Bissau 1er novembre 2025. Le chef d’état-major adjoint de l’armée a annoncé ce samedi que les forces armées bissau-guinéennes ont mis fin à une tentative de coup d’État survenue dans la nuit du 31 octobre au 1er novembre. Plusieurs hauts gradés sont impliqués, dont le brigadier-général Daba Na Walna, directeur d’une école de formation militaire près de la capitale.
Une opération coordonnée a permis l’arrestation de plusieurs officiers supérieurs au cours de la nuit, selon un communiqué militaire. Le général Na Walna est notamment accusé d’avoir joué un rôle central dans l’organisation d’un complot visant à « subvertir l’ordre constitutionnel » et à entraver le processus électoral prévu pour novembre.

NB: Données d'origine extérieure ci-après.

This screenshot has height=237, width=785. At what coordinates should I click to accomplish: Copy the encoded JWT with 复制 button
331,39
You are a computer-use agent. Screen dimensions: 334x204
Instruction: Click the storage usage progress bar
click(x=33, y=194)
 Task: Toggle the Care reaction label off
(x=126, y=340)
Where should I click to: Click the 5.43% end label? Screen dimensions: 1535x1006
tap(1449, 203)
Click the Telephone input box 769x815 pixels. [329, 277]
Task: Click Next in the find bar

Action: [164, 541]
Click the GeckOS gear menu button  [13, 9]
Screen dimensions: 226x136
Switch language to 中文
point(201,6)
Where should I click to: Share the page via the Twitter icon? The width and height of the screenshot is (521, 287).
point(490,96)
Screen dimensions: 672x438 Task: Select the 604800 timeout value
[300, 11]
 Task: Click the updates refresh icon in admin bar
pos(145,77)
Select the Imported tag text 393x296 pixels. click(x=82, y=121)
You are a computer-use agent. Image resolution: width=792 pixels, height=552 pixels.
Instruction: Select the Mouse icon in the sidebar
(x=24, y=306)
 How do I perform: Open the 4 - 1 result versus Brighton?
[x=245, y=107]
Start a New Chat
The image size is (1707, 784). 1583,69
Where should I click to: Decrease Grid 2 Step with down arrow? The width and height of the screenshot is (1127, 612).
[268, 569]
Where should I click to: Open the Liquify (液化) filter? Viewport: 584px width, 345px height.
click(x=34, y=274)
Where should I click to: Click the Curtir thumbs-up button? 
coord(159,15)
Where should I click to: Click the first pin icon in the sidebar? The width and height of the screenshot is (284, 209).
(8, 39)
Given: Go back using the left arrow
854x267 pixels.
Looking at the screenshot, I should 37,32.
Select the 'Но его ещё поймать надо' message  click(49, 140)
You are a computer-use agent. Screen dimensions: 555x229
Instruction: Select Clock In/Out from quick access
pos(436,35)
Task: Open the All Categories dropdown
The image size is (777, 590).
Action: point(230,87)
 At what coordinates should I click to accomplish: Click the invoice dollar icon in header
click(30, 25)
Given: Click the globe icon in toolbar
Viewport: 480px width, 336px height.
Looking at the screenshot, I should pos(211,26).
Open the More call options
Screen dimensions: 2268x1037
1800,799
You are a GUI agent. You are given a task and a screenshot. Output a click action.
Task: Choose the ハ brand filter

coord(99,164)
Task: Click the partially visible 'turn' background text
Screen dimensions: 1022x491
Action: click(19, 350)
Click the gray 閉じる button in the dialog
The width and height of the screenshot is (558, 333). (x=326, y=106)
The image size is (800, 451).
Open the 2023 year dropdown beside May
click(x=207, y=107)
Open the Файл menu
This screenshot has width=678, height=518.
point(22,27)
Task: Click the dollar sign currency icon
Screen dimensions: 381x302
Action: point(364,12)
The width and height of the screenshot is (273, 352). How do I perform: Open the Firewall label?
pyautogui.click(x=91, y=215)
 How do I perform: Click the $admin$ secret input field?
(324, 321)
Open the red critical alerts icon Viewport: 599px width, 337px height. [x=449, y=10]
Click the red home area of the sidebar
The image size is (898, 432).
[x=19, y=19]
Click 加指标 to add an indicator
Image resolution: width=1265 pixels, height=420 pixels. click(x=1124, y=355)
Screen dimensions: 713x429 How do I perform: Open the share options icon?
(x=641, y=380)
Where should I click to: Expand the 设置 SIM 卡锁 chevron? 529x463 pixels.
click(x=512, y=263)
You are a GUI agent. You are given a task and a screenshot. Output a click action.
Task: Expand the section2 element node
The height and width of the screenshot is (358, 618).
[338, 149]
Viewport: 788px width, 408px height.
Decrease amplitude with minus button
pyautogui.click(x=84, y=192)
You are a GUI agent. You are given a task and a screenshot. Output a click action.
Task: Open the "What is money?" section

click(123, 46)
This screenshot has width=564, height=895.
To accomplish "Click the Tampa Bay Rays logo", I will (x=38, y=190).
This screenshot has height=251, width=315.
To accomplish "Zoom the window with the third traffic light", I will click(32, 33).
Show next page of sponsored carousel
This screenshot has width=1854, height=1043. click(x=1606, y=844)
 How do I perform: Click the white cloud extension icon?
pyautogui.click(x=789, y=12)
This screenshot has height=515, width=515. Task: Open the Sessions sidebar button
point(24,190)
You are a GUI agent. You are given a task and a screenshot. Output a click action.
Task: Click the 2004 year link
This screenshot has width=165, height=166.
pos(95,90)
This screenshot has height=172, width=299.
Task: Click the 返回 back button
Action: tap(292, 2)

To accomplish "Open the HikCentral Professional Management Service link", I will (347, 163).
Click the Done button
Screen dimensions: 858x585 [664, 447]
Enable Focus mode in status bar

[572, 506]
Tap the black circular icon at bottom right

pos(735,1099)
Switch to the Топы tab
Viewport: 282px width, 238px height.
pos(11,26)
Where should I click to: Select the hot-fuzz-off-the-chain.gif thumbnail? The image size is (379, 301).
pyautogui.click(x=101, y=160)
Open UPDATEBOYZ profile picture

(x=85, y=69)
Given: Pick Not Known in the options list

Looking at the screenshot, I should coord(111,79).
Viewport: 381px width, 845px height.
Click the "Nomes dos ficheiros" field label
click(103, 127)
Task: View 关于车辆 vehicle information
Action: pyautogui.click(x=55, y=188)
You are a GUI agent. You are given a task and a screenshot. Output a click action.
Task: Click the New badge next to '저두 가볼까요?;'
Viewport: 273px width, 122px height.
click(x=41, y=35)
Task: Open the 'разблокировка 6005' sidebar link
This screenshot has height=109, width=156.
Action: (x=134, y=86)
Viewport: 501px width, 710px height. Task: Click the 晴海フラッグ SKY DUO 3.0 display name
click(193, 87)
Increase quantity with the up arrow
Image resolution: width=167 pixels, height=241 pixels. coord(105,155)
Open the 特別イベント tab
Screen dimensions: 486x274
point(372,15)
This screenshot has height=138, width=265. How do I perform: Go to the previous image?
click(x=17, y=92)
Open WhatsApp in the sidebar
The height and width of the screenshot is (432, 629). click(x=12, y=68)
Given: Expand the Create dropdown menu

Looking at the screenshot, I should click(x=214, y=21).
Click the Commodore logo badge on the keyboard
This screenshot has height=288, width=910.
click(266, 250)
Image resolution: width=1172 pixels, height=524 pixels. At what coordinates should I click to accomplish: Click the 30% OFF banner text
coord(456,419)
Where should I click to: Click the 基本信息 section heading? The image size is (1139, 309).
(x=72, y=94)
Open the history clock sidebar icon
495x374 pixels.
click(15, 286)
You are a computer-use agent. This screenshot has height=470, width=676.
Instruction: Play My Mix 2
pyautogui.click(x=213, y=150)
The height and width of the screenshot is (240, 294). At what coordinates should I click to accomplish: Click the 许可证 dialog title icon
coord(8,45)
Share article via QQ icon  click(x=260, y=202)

D’après l’armée, l’opération coup de force visait à déstabiliser le pays à l’approche des élections législatives et présidentielles de novembre-2025.
Le président Umaro Sissoco Embaló, au pouvoir depuis 2020, a fustigé l’acte comme une « nouvelle tentative de renversement de l’ordre constitutionnel ». Le pays, considéré comme l’un des plus instables d’Afrique de l’Ouest, a déjà connu plusieurs coups d’État et tentatives de déstabilisation depuis son indépendance.
L’arrestation intervient quelques jours seulement avant le lancement de la campagne électorale du 23 novembre 2025, ce qui renforce l’attention des observateurs sur la stabilité politique en Guinée-Bissau.
- Garantir le bon déroulement des élections dans un climat apaisé.
- Prévenir toute escalade militaire ou division au sein des forces de sécurité.
- Restaurer la confiance de la communauté internationale dans le processus démocratique bissau-guinéen.
Cette affaire souligne une fois de plus la fragilité de la gouvernance politique en Guinée-Bissau et le rôle récurrent que l’armée y joue. Elle rappelle l’urgence pour les autorités de renforcer les institutions, de garantir la transparence des processus électoraux et d’apaiser les tensions dans un pays déjà marqué par des crises récurrentes.